====== DATASET EXTRACT ======
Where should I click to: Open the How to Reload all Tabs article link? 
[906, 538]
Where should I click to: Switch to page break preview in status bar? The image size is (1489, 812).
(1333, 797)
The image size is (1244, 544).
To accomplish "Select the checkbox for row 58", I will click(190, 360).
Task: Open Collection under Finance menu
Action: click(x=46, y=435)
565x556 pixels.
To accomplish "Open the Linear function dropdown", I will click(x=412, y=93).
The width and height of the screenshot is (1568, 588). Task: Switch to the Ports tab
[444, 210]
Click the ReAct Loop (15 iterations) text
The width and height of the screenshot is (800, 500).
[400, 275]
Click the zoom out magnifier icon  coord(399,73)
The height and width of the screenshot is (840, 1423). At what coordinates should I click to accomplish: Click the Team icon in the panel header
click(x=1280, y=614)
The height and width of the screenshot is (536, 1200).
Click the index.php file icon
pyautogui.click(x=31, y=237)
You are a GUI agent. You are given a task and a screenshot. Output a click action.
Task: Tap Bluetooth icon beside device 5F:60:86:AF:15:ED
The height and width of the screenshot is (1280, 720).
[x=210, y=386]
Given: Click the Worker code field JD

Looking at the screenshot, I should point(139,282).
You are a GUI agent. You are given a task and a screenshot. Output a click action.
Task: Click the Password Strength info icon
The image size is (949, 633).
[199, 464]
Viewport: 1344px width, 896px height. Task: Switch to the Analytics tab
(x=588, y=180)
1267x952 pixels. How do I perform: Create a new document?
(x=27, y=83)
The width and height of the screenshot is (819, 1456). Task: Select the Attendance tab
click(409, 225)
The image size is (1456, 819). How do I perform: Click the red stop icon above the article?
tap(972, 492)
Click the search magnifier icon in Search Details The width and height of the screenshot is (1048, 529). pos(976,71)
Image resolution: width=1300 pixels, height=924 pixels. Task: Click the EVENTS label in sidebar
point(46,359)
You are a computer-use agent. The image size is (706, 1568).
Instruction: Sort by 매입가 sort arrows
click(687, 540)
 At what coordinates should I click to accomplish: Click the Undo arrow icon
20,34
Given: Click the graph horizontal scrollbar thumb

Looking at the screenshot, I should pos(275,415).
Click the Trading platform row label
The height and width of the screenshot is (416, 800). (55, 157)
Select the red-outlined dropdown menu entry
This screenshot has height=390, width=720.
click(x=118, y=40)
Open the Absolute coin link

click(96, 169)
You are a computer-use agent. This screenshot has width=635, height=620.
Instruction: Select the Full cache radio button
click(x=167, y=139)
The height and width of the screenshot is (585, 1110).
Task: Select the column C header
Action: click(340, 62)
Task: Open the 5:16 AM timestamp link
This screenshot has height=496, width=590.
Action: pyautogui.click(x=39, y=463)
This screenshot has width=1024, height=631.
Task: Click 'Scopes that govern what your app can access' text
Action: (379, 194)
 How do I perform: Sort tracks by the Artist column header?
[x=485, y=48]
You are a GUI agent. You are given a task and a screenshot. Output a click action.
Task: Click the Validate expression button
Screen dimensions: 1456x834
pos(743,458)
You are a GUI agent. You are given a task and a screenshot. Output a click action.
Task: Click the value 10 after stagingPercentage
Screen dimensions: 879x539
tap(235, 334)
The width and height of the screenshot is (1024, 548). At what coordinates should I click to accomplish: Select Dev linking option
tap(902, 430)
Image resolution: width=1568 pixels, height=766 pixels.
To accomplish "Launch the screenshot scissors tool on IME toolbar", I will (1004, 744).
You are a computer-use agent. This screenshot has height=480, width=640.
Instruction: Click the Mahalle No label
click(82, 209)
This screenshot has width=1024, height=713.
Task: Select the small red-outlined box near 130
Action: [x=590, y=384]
======
# TASK TO CARRY OUT
Reproduce all of the material above, changing "GUI agent" to "interface agent" wherever it occurs and leaving every other word as it is.

# SOLVED PROBLEM
Where should I click to: Open the How to Reload all Tabs article link? 
[906, 538]
Where should I click to: Switch to page break preview in status bar? The image size is (1489, 812).
(1333, 797)
The image size is (1244, 544).
To accomplish "Select the checkbox for row 58", I will click(190, 360).
Task: Open Collection under Finance menu
Action: click(x=46, y=435)
565x556 pixels.
To accomplish "Open the Linear function dropdown", I will click(x=412, y=93).
The width and height of the screenshot is (1568, 588). Task: Switch to the Ports tab
[444, 210]
Click the ReAct Loop (15 iterations) text
The width and height of the screenshot is (800, 500).
[400, 275]
Click the zoom out magnifier icon  coord(399,73)
The height and width of the screenshot is (840, 1423). At what coordinates should I click to accomplish: Click the Team icon in the panel header
click(x=1280, y=614)
The height and width of the screenshot is (536, 1200).
Click the index.php file icon
pyautogui.click(x=31, y=237)
You are a interface agent. You are given a task and a screenshot. Output a click action.
Task: Tap Bluetooth icon beside device 5F:60:86:AF:15:ED
The height and width of the screenshot is (1280, 720).
[x=210, y=386]
Given: Click the Worker code field JD

Looking at the screenshot, I should point(139,282).
You are a interface agent. You are given a task and a screenshot. Output a click action.
Task: Click the Password Strength info icon
The image size is (949, 633).
[199, 464]
Viewport: 1344px width, 896px height. Task: Switch to the Analytics tab
(x=588, y=180)
1267x952 pixels. How do I perform: Create a new document?
(x=27, y=83)
The width and height of the screenshot is (819, 1456). Task: Select the Attendance tab
click(409, 225)
The image size is (1456, 819). How do I perform: Click the red stop icon above the article?
tap(972, 492)
Click the search magnifier icon in Search Details The width and height of the screenshot is (1048, 529). pos(976,71)
Image resolution: width=1300 pixels, height=924 pixels. Task: Click the EVENTS label in sidebar
point(46,359)
You are a computer-use agent. The image size is (706, 1568).
Instruction: Sort by 매입가 sort arrows
click(687, 540)
 At what coordinates should I click to accomplish: Click the Undo arrow icon
20,34
Given: Click the graph horizontal scrollbar thumb

Looking at the screenshot, I should pos(275,415).
Click the Trading platform row label
The height and width of the screenshot is (416, 800). (55, 157)
Select the red-outlined dropdown menu entry
This screenshot has height=390, width=720.
click(x=118, y=40)
Open the Absolute coin link

click(96, 169)
You are a computer-use agent. This screenshot has width=635, height=620.
Instruction: Select the Full cache radio button
click(x=167, y=139)
The height and width of the screenshot is (585, 1110).
Task: Select the column C header
Action: click(340, 62)
Task: Open the 5:16 AM timestamp link
This screenshot has height=496, width=590.
Action: pyautogui.click(x=39, y=463)
This screenshot has width=1024, height=631.
Task: Click 'Scopes that govern what your app can access' text
Action: (379, 194)
 How do I perform: Sort tracks by the Artist column header?
[x=485, y=48]
You are a interface agent. You are given a task and a screenshot. Output a click action.
Task: Click the Validate expression button
Screen dimensions: 1456x834
pos(743,458)
You are a interface agent. You are given a task and a screenshot. Output a click action.
Task: Click the value 10 after stagingPercentage
Screen dimensions: 879x539
tap(235, 334)
The width and height of the screenshot is (1024, 548). At what coordinates should I click to accomplish: Select Dev linking option
tap(902, 430)
Image resolution: width=1568 pixels, height=766 pixels.
To accomplish "Launch the screenshot scissors tool on IME toolbar", I will (1004, 744).
You are a computer-use agent. This screenshot has height=480, width=640.
Instruction: Click the Mahalle No label
click(82, 209)
This screenshot has width=1024, height=713.
Task: Select the small red-outlined box near 130
Action: [x=590, y=384]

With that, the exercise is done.